Aim of the exercise: Only the number is needed: count the lines below that hold the string "agent".

Saved entries:
• • •
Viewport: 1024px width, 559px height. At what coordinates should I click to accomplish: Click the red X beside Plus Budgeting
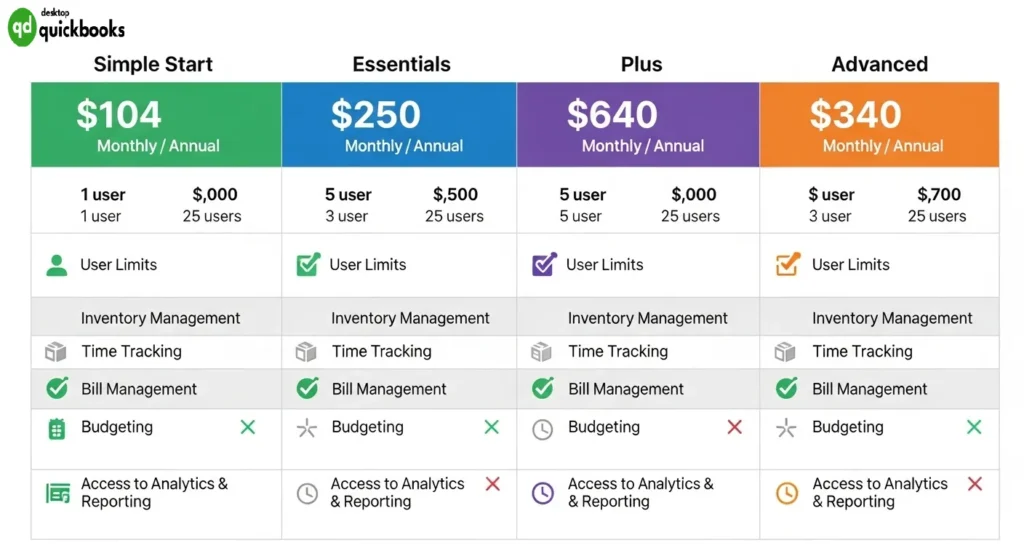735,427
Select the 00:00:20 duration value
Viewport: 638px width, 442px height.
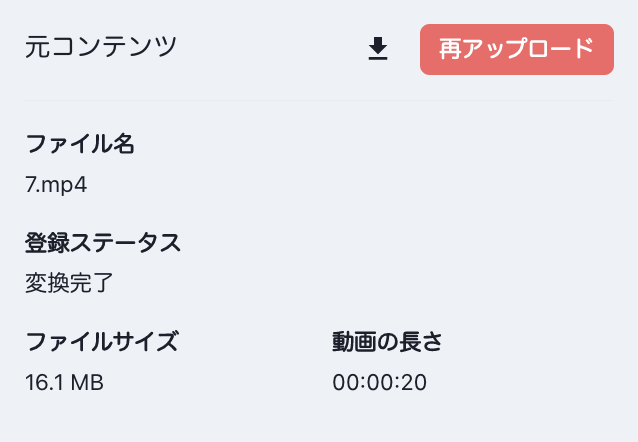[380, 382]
• • •
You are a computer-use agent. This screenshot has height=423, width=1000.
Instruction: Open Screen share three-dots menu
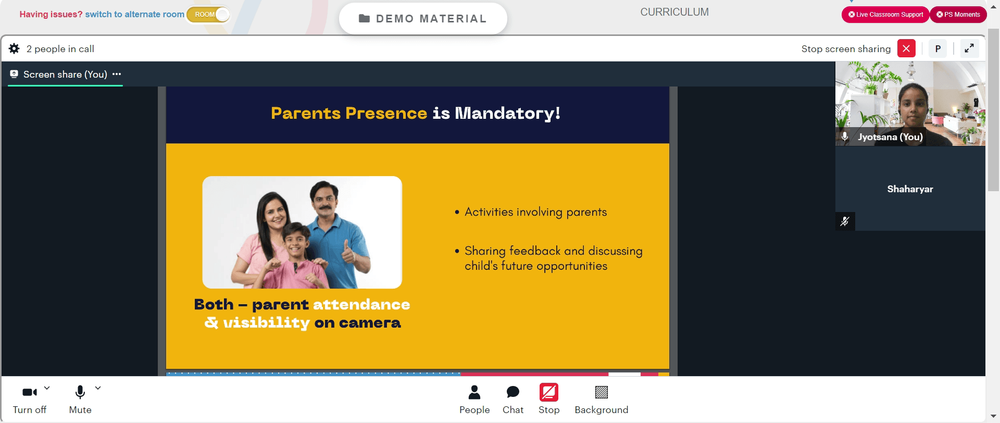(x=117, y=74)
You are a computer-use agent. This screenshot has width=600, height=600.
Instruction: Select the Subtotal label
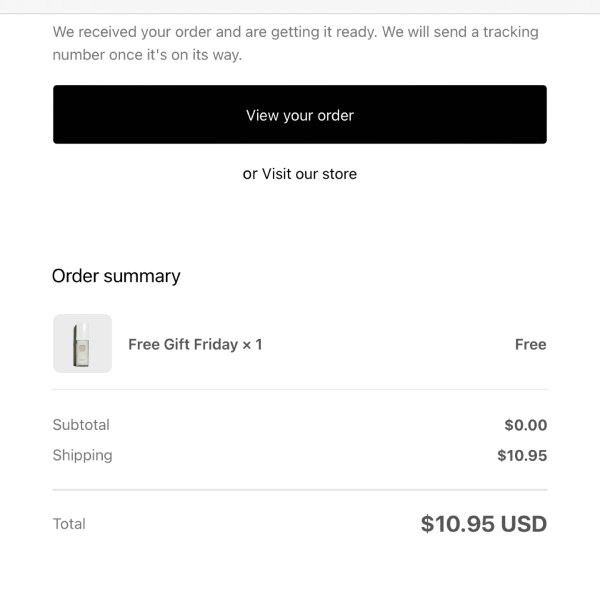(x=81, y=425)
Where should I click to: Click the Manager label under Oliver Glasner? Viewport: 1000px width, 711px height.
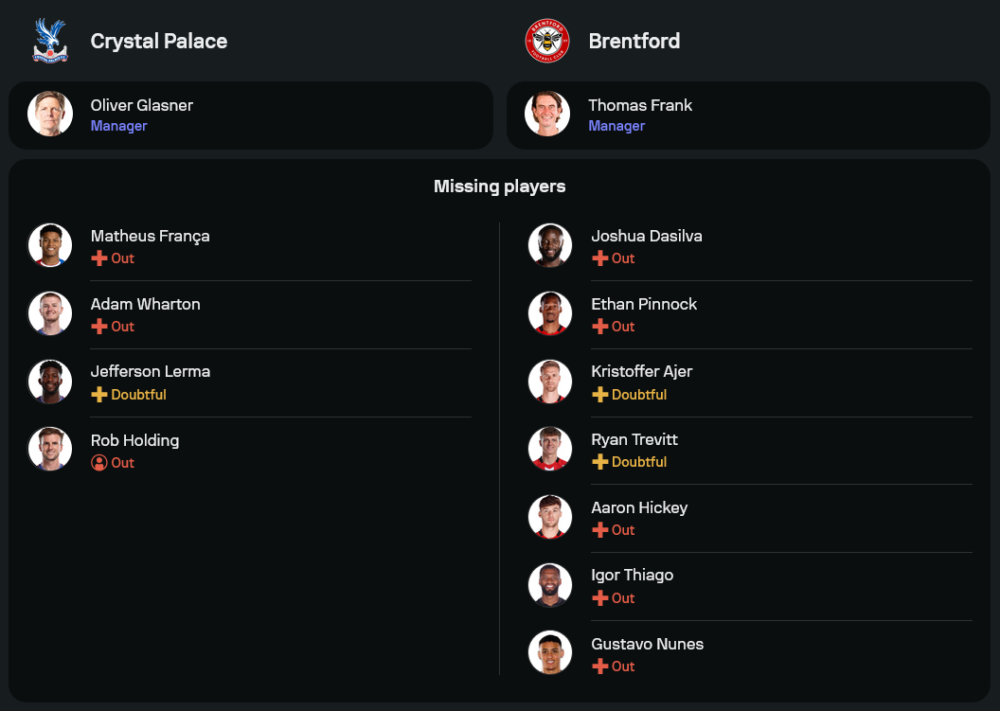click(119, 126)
• • •
Solution to the exercise: 2